EXERCISES –
A) Return the part of the dessert flavorings article from "Beyond its place" up to and including "of the latter.".
B) Render this sentence from the dessert flavorings article in Spanish: "Almond extract is a powerhouse aromatic, whether it's used generously for a bold almond note or in moderation to enhance the aroma of ingredients."
C) Pick up the dessert flavorings article after its last sentence and keep writing.

PAGE EXCERPT –
^^^^

Beyond its place in traditional recipes, like baklava and semolina cake, I like to use orange blossom water as an aromatic in rich nut- or dairy-based desserts, where its breezy lightness seems to magically cut through the fat. It's the secret ingredient in both my New York Cheesecake and my Homemade Pistachio Paste, where it brings out the tangy freshness of the former and the nutty green aroma of the latter.

slice of pistachio cake

Likewise, I use it in both Buttermilk Ice Cream and Pistachio Cake, where you'd never guess it was there at all; it just makes the main ingredients taste better than ever.

Of course, orange blossom water is also a natural match for any orange dessert, where it will add nuance and complexity, particularly in recipes that involve cream or vanilla (think Creamsicle flavor). It can also work wonders to brighten the aroma of lackluster blackberries and blueberries, or in recipes where cooking may dull the natural aroma of fresh fruit, as with a cooked fruit swirl for ice cream.

buttermilk ice cream with blueberry ripple

As with rose water, I tend to favor Cortas Orange Blossom Water and Al Wadi Orange Blossom Water, which are sold in all the same locations: Middle Eastern and Indian groceries, the international aisles of well-stocked supermarkets, or online in two-for-one bundles.

While rose and orange blossom waters are two of the most common floral scents in dessert, there are many other flower waters to explore, and some floral essential oils as well, including lavender, magnolia, jasmine, and ylang ylang (a favorite over at Jeni's Splendid Ice Creams). You can find all of these among Aftelier's collection of Chef's Essence "flavor drops."

Almond Extract

slice of three layer cake with Swiss meringue buttercream

Almond extract is a powerhouse aromatic, whether it's used generously for a bold almond note or in moderation to enhance the aroma of ingredients. I use a few drops in my "vanilla" rolled sugar cookies and Swiss meringue buttercream, where it serves to both highlight their buttery aroma and bring out more dimension in the vanilla itself.

Similarly, a few drops of almond extract can make cherry desserts really pop, as with Cherry Pit Syrup, Cherry Pit Whipped Cream, or a chocolate cherry cake.

^^^^

INFORMATION GIVEN –
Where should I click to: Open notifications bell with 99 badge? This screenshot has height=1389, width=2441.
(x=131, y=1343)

^^^^

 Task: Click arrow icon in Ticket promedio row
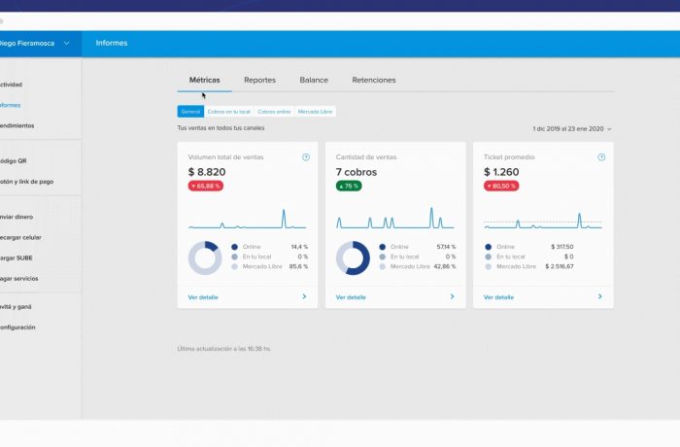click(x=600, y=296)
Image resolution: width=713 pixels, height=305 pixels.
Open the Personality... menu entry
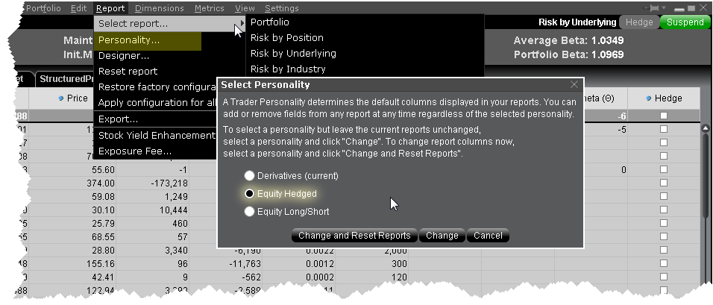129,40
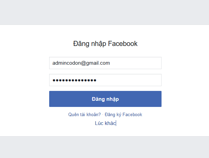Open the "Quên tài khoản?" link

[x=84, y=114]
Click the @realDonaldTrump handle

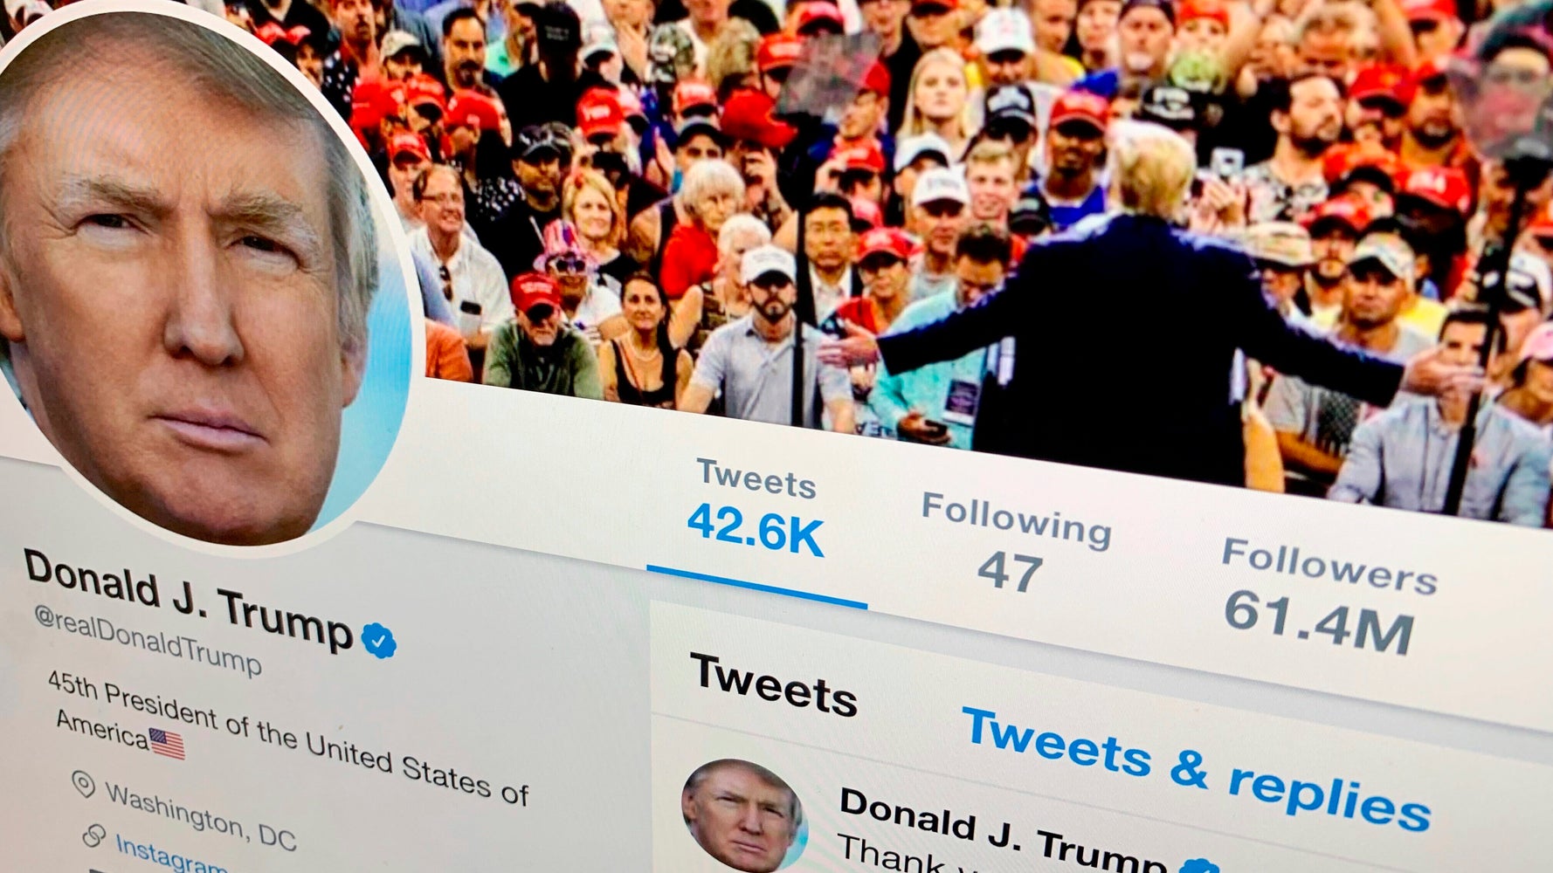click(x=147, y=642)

^^^^

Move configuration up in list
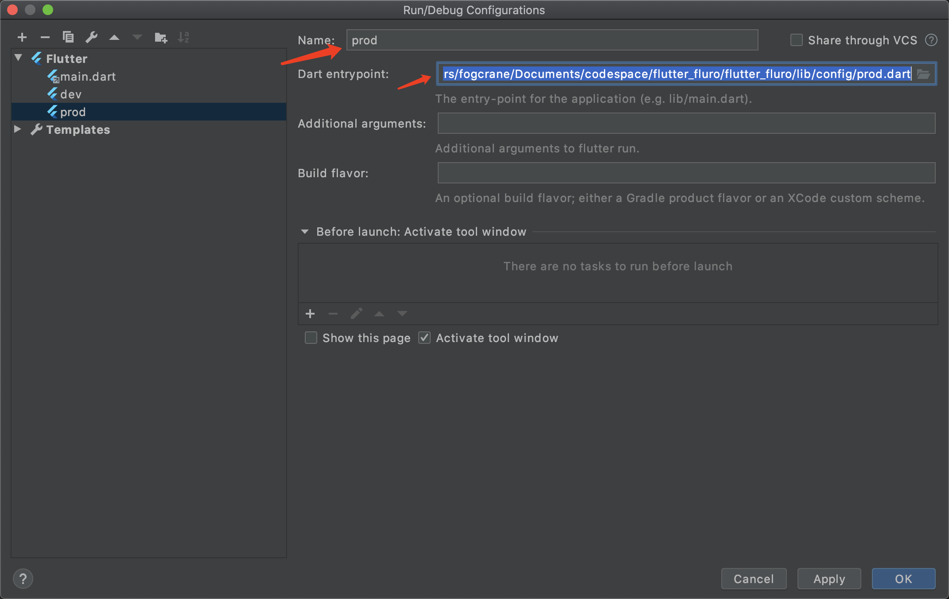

^^^^

ANSWERS IN ORDER –
A)
Beyond its place in traditional recipes, like baklava and semolina cake, I like to use orange blossom water as an aromatic in rich nut- or dairy-based desserts, where its breezy lightness seems to magically cut through the fat. It's the secret ingredient in both my New York Cheesecake and my Homemade Pistachio Paste, where it brings out the tangy freshness of the former and the nutty green aroma of the latter.

B) El extracto de almendra es un aromatizante potentísimo, ya sea que se use con generosidad para lograr una nota intensa de almendra o con moderación para realzar el aroma de los ingredientes.

C)
a slice of a two-layer chocolate cake with pale pink cherry whipped cream on a plate, with the remaining cake on a stand in the background

Almond extract can be added to taste in these or any other desserts. Start small for a soft, nutty aroma to open the aroma of butter, vanilla, caramel, stone fruit, and spice, or keep at it until the almond comes through loud and clear.

Do make sure to add the almond extract at the last minute in meringue-based recipes, as its oil content may prevent the egg whites from whipping up to their full peak potential. For example, fold the almond extract in with the cake flour when making an almond angel food cake, or along with the cream for a batch of almond-y Klondike bars. (If you're really feeling that vibe, try a few drops in the chocolate shell, too.)

Almond extract is a staple of the baking aisle in any supermarket, so it's easy to find, but look for brands labeled "pure almond extract." The ingredient list should include nothing more than alcohol, bitter almond oil, and water. If you see the words "imitation" or "flavoring," back away!

I use Nielsen-Massey Pure Almond Extract and Rodelle Pure Almond Extract at home; both are readily available in baking-supply shops or online.

Lemon Oil

a ginger-lemon sandwich cookie with a bite taken out, with more cookies piled up in the background

If you want to make a dessert with a bold lemon flavor, forget lemon juice, and don't even think about lemon syrup—lemon oil is the answer. It's the essential oil we normally obtain from lemon zest, but in a more concentrated (and convenient) form.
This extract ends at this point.